Absolutely no disagreement that QoL is dependent on far more than clinical care. Human beings on the whole thrive better when relationship and need for independence are recognised and maximised.
It is true that many of our carers are task focused and feel they have to get the work done in a certain time period and we do have an expectation of documentation to meet our legislative requirements. It must also be understood that funding in the aged care arena does not allow for a great deal of extra time for staff to be relational with clients.
It is also important to recognise that what I for example might see as an important QoL aspect for my parents may not be shared by my parents. When we consult, and we do, are we listening to the residents / clients more than their children / person responsible? Often the relatives have a louder voice of what they believe should be and as they are more likely to be the ones making a complaint, often receive greater attention.
I agree with the results of the study but the answers are not simplistic despite our desire that they are.
More good money wasted on very ordinary research. It’s concerning that everyone’s so quick to extrapolate conclusions from a study of only 18 people. Although I’d be really interested in a study of how to find the time to implement all these genius strategies and still keep cutting the number of care staff.
The propensity to talk about an individual’s sense of worth like it’s wrapped in a neat little package belies the complexity of one’s history and current circumstances. I see we’ve even got a groovy new label too…QoL…oh please!
And don’t expect any valid definitions from the national quality indicators team…have a close look at the obfuscating farce they developed for measuring pressure injury rates. Thankfully, it’ll take them at least another 4 years before they put another useless indicator on the table.

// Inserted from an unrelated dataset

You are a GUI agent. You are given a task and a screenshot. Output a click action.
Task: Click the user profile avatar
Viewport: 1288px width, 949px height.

Mr Fraser is the voice of reason here. Why is clinical suddenly such a dirty word? Is this another component of the agenda to remove RNs from the game or is everyone really that naive? Why does it have to be one or the other?

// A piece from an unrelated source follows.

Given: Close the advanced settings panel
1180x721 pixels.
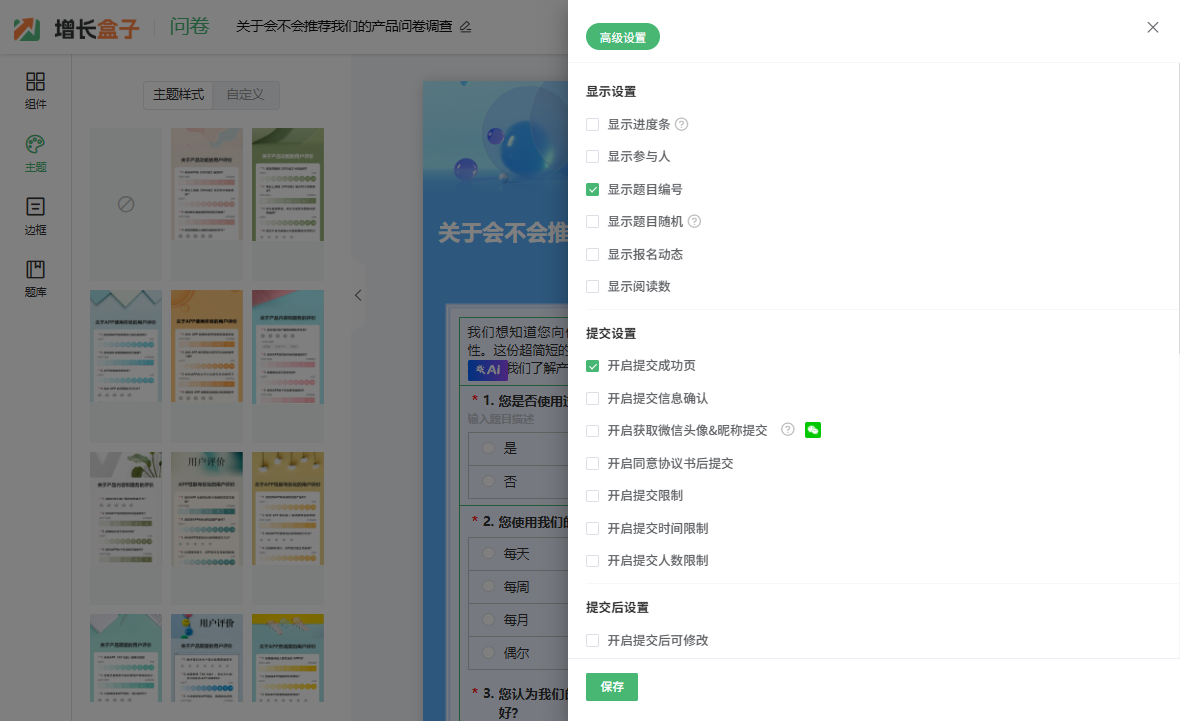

Of course we should be looking for better ways to engage everyone, but before jumping on this rickety bandwagon it would be prudent to determine some priorities. Just what set of ‘QoL’ (!) indicators do you suggest we apply to a bed-bound and incontinent 93 year old with advanced dementia? it doesn’t seem like the Wellbeing brigade have thought this through properly.
Clinical care is the foundation. You cant play bingo when you’re hospitalised because of dehydration and sepsis.